Richard tomó su taza primero. Una señal. Todo empezó a girar desde ahí.
—Entonces —dijo, sin rodeos—. Harvard.
Charlotte enderezó apenas la espalda como si ese nombre fuera una orden antigua.
—Clases confirmadas. Macro con Feldstein, teoría de mercados con Larkin, análisis de riesgo con Hsu. —Habló como quien enumera una cartera de inversión—. Estoy en el grupo avanzado de finanzas cuantitativas. Empieza la semana de inducción el lunes.
Richard la miraba con una atención que no era ternura, pero sí interés de dueño. Como quien por fin ve funcionar una máquina que él mismo diseñó.
—¿Y el seminario de estrategia?
—Con Rosenthal. —Charlotte tomó té como si no estuviera haciendo un reporte militar—. Es pesado en casos, pero funciona. Me interesa el enfoque político, no solo el numérico.
Richard inclinó un poco la cabeza, complacido.
—Rosenthal… —repitió como quien chequea una pieza en inventario—. Ese hombre no te va a regalar ni el agua.
—No vine por regalos —dijo Charlotte, tranquila.
Evelyn dejó la taza sobre el platillo con delicadeza exacta.
—¿Y cómo estás organizando el semestre? —preguntó suave—. Harvard tiene la costumbre de comerse a la gente brillante si no se cuida.
Charlotte levantó la mirada. No desafío. Claridad.

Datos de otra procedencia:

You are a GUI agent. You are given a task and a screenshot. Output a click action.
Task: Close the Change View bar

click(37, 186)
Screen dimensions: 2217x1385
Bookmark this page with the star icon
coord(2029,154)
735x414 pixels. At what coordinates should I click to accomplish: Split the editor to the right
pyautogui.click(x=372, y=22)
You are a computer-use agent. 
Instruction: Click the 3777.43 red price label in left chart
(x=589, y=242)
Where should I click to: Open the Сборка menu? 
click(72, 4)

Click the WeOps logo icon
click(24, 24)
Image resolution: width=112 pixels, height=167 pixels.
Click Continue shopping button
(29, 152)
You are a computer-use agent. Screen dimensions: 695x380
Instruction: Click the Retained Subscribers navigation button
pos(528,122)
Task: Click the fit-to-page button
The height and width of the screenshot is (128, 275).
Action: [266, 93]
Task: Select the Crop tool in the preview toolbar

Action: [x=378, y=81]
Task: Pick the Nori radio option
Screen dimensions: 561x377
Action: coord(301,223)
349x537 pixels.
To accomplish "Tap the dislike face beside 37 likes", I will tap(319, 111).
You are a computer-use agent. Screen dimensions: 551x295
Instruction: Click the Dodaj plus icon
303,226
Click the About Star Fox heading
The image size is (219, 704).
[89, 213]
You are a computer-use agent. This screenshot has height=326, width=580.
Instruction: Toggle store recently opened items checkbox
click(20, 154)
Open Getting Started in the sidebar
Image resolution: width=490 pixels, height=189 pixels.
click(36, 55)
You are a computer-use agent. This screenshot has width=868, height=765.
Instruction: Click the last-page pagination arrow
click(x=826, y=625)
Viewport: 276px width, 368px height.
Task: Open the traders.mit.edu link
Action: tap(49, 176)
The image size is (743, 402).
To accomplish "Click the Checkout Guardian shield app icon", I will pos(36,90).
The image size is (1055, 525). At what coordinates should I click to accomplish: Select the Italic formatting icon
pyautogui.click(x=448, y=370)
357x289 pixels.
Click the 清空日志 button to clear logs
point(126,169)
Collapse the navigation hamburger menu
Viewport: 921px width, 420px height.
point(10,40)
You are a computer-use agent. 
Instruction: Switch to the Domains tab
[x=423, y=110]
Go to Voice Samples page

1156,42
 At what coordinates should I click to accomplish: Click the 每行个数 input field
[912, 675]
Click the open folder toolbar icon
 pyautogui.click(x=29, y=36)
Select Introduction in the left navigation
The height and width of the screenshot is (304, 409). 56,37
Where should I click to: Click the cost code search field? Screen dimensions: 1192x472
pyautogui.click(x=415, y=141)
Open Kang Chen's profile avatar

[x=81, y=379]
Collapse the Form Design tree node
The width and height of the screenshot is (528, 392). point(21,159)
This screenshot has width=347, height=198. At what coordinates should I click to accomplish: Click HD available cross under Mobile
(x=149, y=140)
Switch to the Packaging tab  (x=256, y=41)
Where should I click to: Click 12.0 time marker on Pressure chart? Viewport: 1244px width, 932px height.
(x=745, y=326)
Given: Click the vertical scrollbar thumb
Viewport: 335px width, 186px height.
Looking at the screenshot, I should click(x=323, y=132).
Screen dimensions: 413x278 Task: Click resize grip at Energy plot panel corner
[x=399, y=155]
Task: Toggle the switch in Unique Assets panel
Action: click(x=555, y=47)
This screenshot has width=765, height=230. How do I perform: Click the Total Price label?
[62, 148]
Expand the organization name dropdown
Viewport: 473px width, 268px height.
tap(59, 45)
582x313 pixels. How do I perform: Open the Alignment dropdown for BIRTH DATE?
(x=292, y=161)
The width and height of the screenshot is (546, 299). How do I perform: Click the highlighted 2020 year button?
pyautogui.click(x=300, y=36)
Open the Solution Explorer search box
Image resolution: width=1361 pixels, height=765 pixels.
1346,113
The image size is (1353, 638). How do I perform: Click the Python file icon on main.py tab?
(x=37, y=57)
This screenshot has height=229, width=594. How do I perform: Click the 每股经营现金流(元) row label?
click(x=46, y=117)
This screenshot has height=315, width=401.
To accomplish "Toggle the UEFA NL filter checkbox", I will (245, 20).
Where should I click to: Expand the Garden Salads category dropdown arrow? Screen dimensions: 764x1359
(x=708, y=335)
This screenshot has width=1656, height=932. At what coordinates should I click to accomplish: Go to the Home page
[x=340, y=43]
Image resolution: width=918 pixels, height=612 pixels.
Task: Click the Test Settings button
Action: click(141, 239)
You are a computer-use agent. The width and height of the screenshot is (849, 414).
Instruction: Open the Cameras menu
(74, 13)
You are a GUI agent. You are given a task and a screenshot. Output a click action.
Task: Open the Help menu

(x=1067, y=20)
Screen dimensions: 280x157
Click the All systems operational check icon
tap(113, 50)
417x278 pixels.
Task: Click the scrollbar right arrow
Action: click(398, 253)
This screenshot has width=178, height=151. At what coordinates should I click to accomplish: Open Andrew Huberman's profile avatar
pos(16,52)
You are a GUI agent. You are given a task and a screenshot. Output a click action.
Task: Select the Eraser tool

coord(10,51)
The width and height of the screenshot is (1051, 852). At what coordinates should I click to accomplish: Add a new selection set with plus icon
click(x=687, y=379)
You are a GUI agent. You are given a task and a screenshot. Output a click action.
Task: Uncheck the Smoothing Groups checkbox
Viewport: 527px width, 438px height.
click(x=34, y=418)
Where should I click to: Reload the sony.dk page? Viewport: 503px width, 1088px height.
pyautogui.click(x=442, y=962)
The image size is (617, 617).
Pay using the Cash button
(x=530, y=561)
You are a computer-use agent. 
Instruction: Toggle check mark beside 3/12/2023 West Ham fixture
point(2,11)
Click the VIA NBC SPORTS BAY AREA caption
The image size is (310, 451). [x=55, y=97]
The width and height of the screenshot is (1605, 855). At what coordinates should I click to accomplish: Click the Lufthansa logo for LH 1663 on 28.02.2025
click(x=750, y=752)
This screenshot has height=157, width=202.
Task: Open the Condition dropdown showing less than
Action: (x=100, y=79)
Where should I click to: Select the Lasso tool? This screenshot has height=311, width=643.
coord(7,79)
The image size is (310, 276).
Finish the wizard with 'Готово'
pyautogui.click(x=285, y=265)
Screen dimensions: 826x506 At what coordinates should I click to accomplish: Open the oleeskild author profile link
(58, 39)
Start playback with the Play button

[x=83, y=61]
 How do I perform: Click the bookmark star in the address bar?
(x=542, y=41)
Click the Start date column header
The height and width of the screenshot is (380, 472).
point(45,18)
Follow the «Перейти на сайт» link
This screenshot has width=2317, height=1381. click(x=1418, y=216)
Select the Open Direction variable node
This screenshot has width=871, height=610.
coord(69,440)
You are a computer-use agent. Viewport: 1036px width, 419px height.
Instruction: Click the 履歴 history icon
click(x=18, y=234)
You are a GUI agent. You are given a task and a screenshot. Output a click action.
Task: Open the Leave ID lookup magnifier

—No pienso dejar que se coma nada. —Pausa—. Ya conozco el ritmo. Tengo mis horarios armados.
—¿Con quién estás trabajando ahora? —Richard lo preguntó como si estuviera hablando de una firma, no de una universidad—. ¿Sigues con tu grupo de investigación?
—Sí. —Charlotte no se movió—. Sigo en el mismo equipo. Economía política aplicada. Estoy cerrando un paper para diciembre.
Richard se reclinó apenas en el sillón, como quien se permite el lujo del orgullo sin exhibirlo.
—Tema.
—Puertos y subsidios energéticos en ciclos electorales. —Charlotte dijo el título sin adorno, pero con esa ironía seca que siempre venía después—. Básicamente: cómo se compra estabilidad cuando ya no queda legitimidad.
Richard sonrió mínimo. Discreto. El pecho le creció como si esa frase fuera una medalla colgada sin ceremonia.